A fresh, stimulating and dynamic discussion on the future of the European Union (EU) was held yesterday at STAM Europa in Brussels. Organised by Stand Up for Europe in collaboration with the Intercultural Dialogue Platform and JEF Belgium, the event brought together newly elected Members of the European Parliament, political analysts, civil society representatives, and over 50 enthusiastic participants. The primary focus was on analysing the results of the recent 2024 European Parliament elections and their implications for the next five years, with a particular emphasis on youth priorities and expectations.

The event began with a warm welcome and introduction by Sebastian Berchesan, Executive Secretary at Stand Up for Europe, who also served as the evening’s moderator. Following a brief presentation of the speakers, Suzana Carp, European Climate and Energy Policy Specialist from the ECIT Foundation, took the floor. In her address, Ms. Carp underscored the urgent need for Europe to bolster its competitiveness, deepen its integration, and reaffirm its commitment to the Green Deal. She provided concrete examples, highlighting the necessity of investing in research and innovation to maintain a competitive edge and the importance of cohesive policies that strengthen EU integration. Among her suggestions were the creation of transnational lists and allowing citizens to vote for representatives beyond their own countries, thereby strengthening the EU identity of its citizens. Her insights set a robust foundation for the evening’s discussions, emphasising the critical role of sustainable development in Europe’s future.

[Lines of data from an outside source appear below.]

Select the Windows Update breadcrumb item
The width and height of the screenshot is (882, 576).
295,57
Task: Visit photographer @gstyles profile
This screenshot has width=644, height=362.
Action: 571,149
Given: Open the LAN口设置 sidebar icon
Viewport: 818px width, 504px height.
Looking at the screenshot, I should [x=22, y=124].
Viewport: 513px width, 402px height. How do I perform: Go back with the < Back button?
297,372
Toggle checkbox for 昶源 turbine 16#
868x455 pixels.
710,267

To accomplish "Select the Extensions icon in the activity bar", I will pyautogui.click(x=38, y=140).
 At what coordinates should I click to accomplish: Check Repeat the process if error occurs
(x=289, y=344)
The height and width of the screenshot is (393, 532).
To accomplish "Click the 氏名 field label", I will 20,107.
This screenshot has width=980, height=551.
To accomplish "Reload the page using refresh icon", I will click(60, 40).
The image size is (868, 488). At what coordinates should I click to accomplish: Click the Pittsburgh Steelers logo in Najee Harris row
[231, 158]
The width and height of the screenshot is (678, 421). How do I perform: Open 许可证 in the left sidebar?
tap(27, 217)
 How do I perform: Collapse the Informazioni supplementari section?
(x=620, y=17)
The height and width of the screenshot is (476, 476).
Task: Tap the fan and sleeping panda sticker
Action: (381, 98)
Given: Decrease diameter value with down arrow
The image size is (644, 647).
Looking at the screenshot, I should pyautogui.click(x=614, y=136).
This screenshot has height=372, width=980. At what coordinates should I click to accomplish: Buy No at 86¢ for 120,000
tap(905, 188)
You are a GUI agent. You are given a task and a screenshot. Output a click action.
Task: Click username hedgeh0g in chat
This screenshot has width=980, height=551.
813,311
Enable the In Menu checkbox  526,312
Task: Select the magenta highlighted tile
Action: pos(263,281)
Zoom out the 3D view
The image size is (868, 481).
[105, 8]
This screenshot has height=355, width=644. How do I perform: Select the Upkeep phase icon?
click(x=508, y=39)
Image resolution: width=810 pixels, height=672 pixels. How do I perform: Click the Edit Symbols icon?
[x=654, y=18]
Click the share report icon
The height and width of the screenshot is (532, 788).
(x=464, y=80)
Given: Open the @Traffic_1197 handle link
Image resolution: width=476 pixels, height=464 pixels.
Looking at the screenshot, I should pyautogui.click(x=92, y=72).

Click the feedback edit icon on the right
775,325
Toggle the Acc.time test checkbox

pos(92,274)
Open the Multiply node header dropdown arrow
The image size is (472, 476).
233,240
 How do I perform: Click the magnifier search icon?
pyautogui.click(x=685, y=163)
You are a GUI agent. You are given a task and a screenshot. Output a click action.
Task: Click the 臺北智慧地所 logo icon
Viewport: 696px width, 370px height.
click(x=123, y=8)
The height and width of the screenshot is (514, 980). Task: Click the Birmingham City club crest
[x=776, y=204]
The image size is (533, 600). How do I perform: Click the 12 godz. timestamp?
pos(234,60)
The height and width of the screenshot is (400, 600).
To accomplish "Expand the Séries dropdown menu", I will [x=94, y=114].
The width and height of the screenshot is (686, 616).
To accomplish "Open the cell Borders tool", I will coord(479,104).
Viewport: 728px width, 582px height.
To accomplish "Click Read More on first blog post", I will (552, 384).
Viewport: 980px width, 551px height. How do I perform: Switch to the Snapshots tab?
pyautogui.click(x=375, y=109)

The second speaker, Anna Strolenberg, a newly elected 28-year-old MEP from the Netherlands representing the Greens, spoke passionately about her motivations for entering politics and her priorities as a young MEP. Ms. Strolenberg outlined several areas she aims to focus on during her current mandate, including asylum and migration, freedom of the press, agriculture, and youth engagement. Building on Suzana Carp’s reflections on enhanced EU integration, she emphasised the importance of deepening the integration process and adopting a more European perspective rather than a national one.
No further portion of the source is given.